According to an announcement made by the Ministry of Health today, hundreds of thousands of lower-income families in BC can expect to pay less for prescription drugs this year.

The province says that a three-year, $105 million investment into Fair PharmaCare will reduce or eliminate deductibles and co-payments for approximately 240,000 lower-income households.

“No one should have to make the difficult decision between their family’s health and putting food on the table,” said Adrian Dix, Minister of Health in a statement.
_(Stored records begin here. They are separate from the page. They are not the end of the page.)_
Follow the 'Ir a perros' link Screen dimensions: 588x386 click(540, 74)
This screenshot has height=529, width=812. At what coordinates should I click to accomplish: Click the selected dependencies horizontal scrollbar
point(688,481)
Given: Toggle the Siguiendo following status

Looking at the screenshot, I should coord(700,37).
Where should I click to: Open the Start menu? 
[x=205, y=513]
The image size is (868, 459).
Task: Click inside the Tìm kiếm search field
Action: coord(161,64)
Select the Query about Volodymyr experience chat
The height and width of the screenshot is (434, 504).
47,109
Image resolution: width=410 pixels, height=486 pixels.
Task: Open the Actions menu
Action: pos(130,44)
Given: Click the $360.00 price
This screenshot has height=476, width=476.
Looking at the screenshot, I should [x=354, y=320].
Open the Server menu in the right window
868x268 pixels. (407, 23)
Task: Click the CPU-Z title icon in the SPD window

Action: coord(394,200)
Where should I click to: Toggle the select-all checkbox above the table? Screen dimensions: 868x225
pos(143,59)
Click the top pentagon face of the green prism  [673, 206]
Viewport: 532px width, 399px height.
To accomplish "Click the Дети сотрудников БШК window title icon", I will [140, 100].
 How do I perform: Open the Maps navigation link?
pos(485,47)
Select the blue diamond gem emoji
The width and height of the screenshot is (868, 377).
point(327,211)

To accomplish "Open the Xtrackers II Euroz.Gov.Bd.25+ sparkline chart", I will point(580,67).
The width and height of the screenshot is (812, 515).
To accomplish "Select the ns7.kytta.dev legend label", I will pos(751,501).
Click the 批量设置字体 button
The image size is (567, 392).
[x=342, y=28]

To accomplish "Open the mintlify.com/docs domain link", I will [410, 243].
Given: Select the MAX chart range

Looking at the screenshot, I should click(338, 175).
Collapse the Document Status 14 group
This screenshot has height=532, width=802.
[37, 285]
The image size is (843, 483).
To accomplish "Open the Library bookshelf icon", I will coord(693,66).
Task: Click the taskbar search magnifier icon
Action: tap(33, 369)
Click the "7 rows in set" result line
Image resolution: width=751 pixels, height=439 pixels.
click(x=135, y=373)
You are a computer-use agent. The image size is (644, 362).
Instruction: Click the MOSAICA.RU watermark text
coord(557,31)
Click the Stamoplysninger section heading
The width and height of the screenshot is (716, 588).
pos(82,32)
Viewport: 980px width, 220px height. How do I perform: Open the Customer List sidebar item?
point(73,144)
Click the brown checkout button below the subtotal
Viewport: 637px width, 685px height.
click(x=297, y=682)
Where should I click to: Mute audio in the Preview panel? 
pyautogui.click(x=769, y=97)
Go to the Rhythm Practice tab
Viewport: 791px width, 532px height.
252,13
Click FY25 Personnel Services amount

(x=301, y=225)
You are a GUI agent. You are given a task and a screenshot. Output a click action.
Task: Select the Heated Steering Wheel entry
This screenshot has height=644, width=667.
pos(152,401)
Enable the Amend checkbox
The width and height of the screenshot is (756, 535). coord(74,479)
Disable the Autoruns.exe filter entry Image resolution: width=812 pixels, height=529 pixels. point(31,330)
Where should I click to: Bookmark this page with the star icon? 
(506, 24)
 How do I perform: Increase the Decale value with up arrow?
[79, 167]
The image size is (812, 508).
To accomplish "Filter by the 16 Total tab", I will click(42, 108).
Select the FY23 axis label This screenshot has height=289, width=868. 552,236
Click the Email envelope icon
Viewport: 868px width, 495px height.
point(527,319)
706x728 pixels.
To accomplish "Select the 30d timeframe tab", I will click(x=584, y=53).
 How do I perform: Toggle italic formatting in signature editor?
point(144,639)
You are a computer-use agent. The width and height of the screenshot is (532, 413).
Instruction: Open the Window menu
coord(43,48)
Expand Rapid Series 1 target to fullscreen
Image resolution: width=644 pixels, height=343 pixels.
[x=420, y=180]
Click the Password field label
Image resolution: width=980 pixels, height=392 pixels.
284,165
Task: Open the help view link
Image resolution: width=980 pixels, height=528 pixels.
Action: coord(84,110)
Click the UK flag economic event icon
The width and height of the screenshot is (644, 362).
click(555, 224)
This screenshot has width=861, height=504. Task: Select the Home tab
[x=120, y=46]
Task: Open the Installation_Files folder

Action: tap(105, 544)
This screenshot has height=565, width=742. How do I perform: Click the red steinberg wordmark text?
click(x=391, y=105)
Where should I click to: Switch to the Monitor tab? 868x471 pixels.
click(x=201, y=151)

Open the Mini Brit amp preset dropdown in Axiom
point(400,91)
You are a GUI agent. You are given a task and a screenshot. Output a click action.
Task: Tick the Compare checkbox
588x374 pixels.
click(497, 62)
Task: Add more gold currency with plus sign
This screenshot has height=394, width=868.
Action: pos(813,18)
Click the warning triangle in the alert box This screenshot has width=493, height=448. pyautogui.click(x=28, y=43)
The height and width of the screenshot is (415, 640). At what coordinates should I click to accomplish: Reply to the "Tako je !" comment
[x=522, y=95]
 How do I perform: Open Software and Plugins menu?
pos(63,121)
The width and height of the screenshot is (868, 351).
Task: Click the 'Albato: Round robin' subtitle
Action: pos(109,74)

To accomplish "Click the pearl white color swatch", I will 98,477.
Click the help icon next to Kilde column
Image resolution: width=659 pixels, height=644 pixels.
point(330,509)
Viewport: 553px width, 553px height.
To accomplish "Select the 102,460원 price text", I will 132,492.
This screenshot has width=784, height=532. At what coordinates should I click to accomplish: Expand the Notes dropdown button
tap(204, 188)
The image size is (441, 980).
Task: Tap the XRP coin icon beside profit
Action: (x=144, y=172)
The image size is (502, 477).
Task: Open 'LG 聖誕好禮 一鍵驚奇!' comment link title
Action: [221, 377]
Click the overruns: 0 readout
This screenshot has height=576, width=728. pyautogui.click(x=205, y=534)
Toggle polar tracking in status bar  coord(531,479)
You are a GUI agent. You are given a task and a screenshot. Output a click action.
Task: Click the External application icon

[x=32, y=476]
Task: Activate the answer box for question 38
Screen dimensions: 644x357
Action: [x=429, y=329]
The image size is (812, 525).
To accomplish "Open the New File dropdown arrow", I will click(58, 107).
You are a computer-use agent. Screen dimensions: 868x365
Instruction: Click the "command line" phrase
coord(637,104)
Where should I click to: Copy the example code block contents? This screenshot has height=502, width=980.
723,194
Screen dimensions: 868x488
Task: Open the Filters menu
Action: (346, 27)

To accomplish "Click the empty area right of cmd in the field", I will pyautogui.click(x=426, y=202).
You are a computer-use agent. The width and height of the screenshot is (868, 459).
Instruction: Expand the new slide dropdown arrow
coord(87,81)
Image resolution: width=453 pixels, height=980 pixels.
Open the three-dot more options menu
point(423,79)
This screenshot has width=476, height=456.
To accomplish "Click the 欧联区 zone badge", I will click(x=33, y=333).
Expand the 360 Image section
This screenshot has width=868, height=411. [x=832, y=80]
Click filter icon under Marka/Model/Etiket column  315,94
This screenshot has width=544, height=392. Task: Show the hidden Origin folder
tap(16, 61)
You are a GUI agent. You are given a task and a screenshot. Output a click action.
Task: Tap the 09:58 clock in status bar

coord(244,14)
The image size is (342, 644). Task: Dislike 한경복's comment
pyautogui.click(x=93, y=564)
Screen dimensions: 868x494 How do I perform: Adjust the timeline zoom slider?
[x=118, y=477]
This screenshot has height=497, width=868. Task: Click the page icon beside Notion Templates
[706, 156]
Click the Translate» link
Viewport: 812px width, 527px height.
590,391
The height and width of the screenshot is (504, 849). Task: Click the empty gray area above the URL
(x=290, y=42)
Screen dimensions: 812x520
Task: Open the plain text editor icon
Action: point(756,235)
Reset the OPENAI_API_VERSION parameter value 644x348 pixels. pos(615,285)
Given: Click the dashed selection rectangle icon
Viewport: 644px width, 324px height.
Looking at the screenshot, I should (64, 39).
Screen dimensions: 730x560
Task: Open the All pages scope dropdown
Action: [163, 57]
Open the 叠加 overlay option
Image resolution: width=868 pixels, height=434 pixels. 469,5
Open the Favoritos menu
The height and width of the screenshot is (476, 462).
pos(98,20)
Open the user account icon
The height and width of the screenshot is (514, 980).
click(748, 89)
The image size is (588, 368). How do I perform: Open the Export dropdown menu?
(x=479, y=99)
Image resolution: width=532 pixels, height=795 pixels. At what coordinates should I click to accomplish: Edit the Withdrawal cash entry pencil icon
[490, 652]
“We know that for many working households, needed prescriptions were going unfilled too often because Fair PharmaCare deductibles were too high. The changes we have made will provide thousands of families with the relief they need.”

By the numbers

As of January 1st, 2019, households that earn up to $30,000 in net income annually no longer have a deductible, meaning that the province will help pay for eligible prescription costs immediately.

Previously, a family that earned between $15,000 and $30,000 would have to pay roughly $300 – $600 in deductibles before Fair PharmaCare would provide coverage assistance.

Meanwhile, deductibles and co-payments have been lowered for households that earn between $30,000 and $45,000 in net annual income.

For seniors, Fair PharmaCare co-payments have also been eliminated for households that earn less than $14,000 annually.

The Ministry of Health says that decreasing prescription drug costs was important, as ministry data indicates that low-income families will often forgo filling prescriptions in favor of other essentials, like housing and groceries.